Dejen de fingir que les importa la lengua cada vez que se inaugura una nueva sede del Instituto Cervantes, o cada vez que la Academia publica una gramática o un compendio lexicográfico, y hagan el favor de demostrar con los hechos, o al menos con las actitudes, que hay un mínimo de sinceridad en semejante interés, es decir, preocúpense de verdad de la corrección léxica y sintáctica de los textos que publican y, en cuanto a los contenidos, eviten especialmente las estúpidas y sonrojantes tentaciones patrioteras.
Agradeciéndole de antemano que tenga a bien publicar este texto en su sección de cartas al director, me despido atentamente.

jeudi, janvier 22, 2009

Cuatro de entre dos docenas de pecios bien frescos

Puesto que los ocho « Sueltos de la libreta » que aparecieron en ABC lo son, hacía ya unos tres años y medio que Ferlosio no publicaba ningún pecio, cuando en el diario El País de hoy ha aparecido una nueva hornada.
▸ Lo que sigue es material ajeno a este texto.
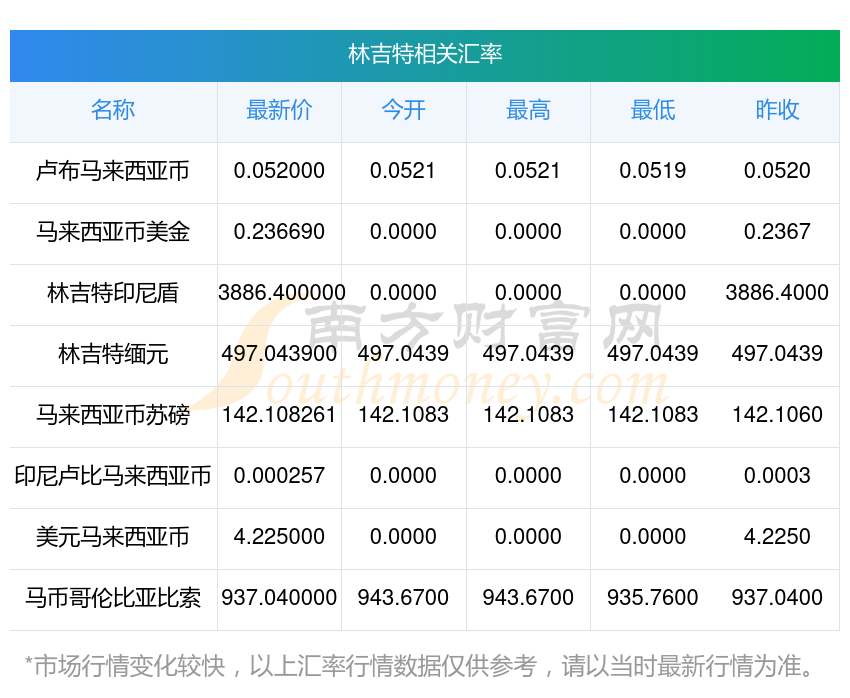Open the 美元马来西亚币 currency pair
Screen dimensions: 850x698
[113, 537]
En la mayoría de estas veinticuatro anotaciones Ferlosio vuelve sobre sus temas de siempre, pero algunos de ellos son verdaderamente muy recientes, por ejemplo los titulados “(Obama 2009)” (ya en el texto que escribió para la contraportada de sus Apuntes de polemología, él explicó, refiriéndose precisamente al nuevo presidente, por qué en el último momento había decidido titularlos God & Gun), o “(Creyentes en la inexistencia)”. (Por cierto que sobre este último asunto, o sea lo del ateísmo publicitado en los autobuses, tengo ganas de tener tiempo y ganas de dejar algo anotado).
De estas dos docenas, transcribo aquí, nada más leerlos, cuatro “ejemplares” (en los varios sentidos de esta palabra). El titulado “(Heraclio)” todavía no sé por qué se titula así; en todo caso, todos tratan de asuntos ferlosianos. Helos aquí:

(El gran comodín). Esa noción de “el Mal”, extrapolada, encarnada y proyectada en el mundo con jerarquía de Ente, es tan falsa y fraudulenta como la pócima amarilla, sebosa y pegajosa a la que en el famoso “Processo degli untori” se atribuyó la peste de Milán, cuando pasaban por esta ciudad multitud de personas, sobre todo lansquenetes, que huían de la epidemia de peste extendida al norte de los Alpes. Cuando oigo la palabra el Mal, ontológicamente enfatizada, me digo: “Ya está ahí la purga de Benito, se ha terminado la averiguación”. Es el gran comodín ideológico, exorcismo de urgencia para cualquier vacilación moral.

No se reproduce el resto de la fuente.